» **Problem details**: Rewrite the records, replacing every "Instruction" with "Directive" and changing nothing else.

[Dataset records]
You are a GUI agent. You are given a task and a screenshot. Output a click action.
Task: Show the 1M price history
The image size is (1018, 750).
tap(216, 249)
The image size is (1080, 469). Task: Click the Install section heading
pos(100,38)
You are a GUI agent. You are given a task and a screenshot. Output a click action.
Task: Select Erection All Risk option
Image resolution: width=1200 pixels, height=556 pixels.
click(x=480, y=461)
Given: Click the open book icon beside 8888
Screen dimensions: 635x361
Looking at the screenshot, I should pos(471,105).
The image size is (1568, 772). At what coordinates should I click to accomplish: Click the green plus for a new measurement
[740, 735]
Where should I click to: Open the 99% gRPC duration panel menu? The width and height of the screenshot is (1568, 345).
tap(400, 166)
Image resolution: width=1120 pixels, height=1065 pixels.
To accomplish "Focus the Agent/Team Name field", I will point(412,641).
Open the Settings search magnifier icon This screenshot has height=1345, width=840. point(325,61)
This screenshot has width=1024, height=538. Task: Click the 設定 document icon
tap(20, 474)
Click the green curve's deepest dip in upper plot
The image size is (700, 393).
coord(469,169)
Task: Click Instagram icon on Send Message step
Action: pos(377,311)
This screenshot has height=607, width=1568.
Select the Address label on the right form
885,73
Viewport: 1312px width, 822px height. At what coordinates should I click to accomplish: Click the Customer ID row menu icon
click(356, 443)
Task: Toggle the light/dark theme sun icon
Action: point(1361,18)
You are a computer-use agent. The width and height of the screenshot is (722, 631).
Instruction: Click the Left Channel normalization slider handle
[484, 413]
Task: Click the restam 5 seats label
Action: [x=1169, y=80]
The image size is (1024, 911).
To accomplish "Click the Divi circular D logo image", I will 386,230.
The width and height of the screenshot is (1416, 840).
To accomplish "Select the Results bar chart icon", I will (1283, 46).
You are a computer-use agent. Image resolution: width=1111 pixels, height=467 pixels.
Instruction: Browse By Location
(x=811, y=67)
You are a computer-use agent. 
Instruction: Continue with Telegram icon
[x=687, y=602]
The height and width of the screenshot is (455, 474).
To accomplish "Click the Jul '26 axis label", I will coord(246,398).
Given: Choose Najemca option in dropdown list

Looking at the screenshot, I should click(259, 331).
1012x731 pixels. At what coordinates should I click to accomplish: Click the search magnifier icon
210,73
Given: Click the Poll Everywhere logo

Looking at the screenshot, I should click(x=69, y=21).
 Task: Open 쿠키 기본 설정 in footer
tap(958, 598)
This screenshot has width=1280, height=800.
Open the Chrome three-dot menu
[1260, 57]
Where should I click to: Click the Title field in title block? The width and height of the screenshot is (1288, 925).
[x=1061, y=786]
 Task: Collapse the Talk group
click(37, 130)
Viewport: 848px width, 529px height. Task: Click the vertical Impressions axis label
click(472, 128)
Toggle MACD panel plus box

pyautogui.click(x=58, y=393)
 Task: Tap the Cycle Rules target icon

» **In response**:
You are a GUI agent. You are given a task and a screenshot. Output a click action.
Task: Show the 1M price history
The image size is (1018, 750).
tap(216, 249)
The image size is (1080, 469). Task: Click the Install section heading
pos(100,38)
You are a GUI agent. You are given a task and a screenshot. Output a click action.
Task: Select Erection All Risk option
Image resolution: width=1200 pixels, height=556 pixels.
click(x=480, y=461)
Given: Click the open book icon beside 8888
Screen dimensions: 635x361
Looking at the screenshot, I should pos(471,105).
The image size is (1568, 772). At what coordinates should I click to accomplish: Click the green plus for a new measurement
[740, 735]
Where should I click to: Open the 99% gRPC duration panel menu? The width and height of the screenshot is (1568, 345).
tap(400, 166)
Image resolution: width=1120 pixels, height=1065 pixels.
To accomplish "Focus the Agent/Team Name field", I will point(412,641).
Open the Settings search magnifier icon This screenshot has height=1345, width=840. point(325,61)
This screenshot has width=1024, height=538. Task: Click the 設定 document icon
tap(20, 474)
Click the green curve's deepest dip in upper plot
The image size is (700, 393).
coord(469,169)
Task: Click Instagram icon on Send Message step
Action: pos(377,311)
This screenshot has height=607, width=1568.
Select the Address label on the right form
885,73
Viewport: 1312px width, 822px height. At what coordinates should I click to accomplish: Click the Customer ID row menu icon
click(356, 443)
Task: Toggle the light/dark theme sun icon
Action: point(1361,18)
You are a computer-use agent. The width and height of the screenshot is (722, 631).
Directive: Click the Left Channel normalization slider handle
[484, 413]
Task: Click the restam 5 seats label
Action: [x=1169, y=80]
The image size is (1024, 911).
To accomplish "Click the Divi circular D logo image", I will 386,230.
The width and height of the screenshot is (1416, 840).
To accomplish "Select the Results bar chart icon", I will (1283, 46).
You are a computer-use agent. Image resolution: width=1111 pixels, height=467 pixels.
Directive: Browse By Location
(x=811, y=67)
You are a computer-use agent. 
Directive: Continue with Telegram icon
[x=687, y=602]
The height and width of the screenshot is (455, 474).
To accomplish "Click the Jul '26 axis label", I will coord(246,398).
Given: Choose Najemca option in dropdown list

Looking at the screenshot, I should click(259, 331).
1012x731 pixels. At what coordinates should I click to accomplish: Click the search magnifier icon
210,73
Given: Click the Poll Everywhere logo

Looking at the screenshot, I should click(x=69, y=21).
 Task: Open 쿠키 기본 설정 in footer
tap(958, 598)
This screenshot has width=1280, height=800.
Open the Chrome three-dot menu
[1260, 57]
Where should I click to: Click the Title field in title block? The width and height of the screenshot is (1288, 925).
[x=1061, y=786]
 Task: Collapse the Talk group
click(37, 130)
Viewport: 848px width, 529px height. Task: Click the vertical Impressions axis label
click(472, 128)
Toggle MACD panel plus box

pyautogui.click(x=58, y=393)
 Task: Tap the Cycle Rules target icon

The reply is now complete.